# bearded dragon morphs



## Kumo (Mar 6, 2010)

ok i know the morphs to an extent and i researched dragon LOADS but i would like to be able to tell the difference between morphs just by looking at them and i know it comes with experience but i want a writen description of each morph :2thumb:

i know its alot to ask and if no one bothers i understand its cool

thanks 
craig


----------



## luke123 (Apr 13, 2008)

It's near enough impossible to give you a written description of every morph, because they vary so much. What one person may call a Sandfire another would say was normal, and so on. It's a bit easier with Hypo's though, they have clear nails and reduced pattern. Leatherbacks have smaller scales and a smooth back. Silkbacks have no scales atall.

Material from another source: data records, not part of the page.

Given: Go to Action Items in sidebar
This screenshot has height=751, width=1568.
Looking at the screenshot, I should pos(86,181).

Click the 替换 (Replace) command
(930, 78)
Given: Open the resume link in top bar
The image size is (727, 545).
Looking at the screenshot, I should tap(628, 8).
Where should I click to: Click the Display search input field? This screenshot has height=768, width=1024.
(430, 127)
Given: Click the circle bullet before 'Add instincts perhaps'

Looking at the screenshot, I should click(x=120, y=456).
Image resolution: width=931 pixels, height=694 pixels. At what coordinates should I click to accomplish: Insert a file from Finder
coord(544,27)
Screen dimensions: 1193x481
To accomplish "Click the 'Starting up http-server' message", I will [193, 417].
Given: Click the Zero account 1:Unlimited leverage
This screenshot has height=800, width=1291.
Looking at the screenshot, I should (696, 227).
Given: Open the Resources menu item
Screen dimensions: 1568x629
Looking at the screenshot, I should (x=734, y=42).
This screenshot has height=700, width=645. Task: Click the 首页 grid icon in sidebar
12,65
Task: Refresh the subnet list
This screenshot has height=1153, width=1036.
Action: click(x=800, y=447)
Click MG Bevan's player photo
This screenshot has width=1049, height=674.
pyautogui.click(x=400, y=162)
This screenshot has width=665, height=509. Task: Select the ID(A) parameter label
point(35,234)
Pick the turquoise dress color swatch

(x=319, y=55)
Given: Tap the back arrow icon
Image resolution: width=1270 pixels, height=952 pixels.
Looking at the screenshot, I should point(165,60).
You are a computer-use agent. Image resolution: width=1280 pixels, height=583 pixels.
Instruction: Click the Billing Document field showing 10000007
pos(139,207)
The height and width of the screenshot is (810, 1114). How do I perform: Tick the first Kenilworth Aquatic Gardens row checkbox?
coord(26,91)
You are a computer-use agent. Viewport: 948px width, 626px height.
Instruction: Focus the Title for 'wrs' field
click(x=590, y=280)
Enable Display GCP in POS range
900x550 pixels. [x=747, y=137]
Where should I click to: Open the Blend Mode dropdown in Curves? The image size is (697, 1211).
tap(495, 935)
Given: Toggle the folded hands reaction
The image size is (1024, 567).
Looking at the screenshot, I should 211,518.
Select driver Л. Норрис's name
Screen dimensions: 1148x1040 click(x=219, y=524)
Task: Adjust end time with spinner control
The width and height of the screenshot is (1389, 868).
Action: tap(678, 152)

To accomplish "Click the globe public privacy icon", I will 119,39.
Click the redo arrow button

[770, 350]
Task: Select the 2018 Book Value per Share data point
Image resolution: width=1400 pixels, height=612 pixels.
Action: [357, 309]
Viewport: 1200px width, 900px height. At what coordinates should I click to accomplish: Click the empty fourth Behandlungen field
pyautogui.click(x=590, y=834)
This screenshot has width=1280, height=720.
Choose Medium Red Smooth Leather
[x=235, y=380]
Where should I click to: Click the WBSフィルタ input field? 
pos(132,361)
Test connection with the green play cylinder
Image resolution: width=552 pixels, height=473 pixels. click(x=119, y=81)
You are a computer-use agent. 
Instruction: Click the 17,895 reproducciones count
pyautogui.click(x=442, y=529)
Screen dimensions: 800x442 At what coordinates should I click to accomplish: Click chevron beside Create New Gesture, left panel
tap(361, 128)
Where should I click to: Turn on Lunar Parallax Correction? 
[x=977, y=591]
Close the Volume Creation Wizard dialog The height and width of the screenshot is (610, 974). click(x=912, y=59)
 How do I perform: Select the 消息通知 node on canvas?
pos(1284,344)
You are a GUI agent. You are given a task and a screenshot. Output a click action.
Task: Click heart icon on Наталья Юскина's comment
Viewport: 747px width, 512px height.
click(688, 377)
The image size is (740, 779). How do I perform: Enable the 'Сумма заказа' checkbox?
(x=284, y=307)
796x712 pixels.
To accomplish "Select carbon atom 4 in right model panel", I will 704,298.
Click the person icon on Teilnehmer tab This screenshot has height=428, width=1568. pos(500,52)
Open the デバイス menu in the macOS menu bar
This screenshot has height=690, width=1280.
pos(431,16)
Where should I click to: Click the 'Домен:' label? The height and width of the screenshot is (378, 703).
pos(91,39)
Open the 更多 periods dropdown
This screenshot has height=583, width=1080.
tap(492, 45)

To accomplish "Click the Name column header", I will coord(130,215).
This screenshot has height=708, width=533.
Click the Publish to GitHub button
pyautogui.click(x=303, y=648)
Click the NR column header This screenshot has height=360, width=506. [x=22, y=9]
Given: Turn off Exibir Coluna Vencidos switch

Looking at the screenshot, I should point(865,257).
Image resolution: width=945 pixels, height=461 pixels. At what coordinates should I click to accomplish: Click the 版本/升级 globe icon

If there are any you specifically would like to know I could go into detail about what I think about the morph.


----------



## Athravan (Dec 28, 2006)

Most of the bearded dragon morphs are actually "colour phases", they are not technical genetic morphs, but the result of selective breeding over generations. A blood red when bred to a normal does not produce babies that carry the blood red gene for example, it produces babies that may or may not show some of the colouration of the parents, in varying degrees of quality - two blood red parents would far increase the chance of the babies showing a similar colouration but you can still get a plain clutch of pretty normals from two coloured parents that were purchased as "morphs".

Terms like sandfire actually refer to a breeder label from where a colour line was originally produced/worked on. There are very few "sandfires" in the UK because they are not directly related to the original sandfire ranch line, but simply an orange phase dragon that someone has labelled sandfire because it looks a bit like the sandfire ranch dragons, for example.

Therefore most morphs are simply what they appear to be - a colour descriptor. If you keep your blood lines pure and focus on selective breeding then you can produce some absolutely stunningly coloured animals that have a very good chance of passing that colour on to their offspring.

Hypo, Translucent, Leatherback and Silkback are the actual genetic morphs that will be guaranteed to pass on to the offspring in some form.

Here is an excellent page describing the genetic traits and how to breed them :no1:

Genetics


----------



## Kumo (Mar 6, 2010)

awsume thats really interesting =] thanks ill check it out


----------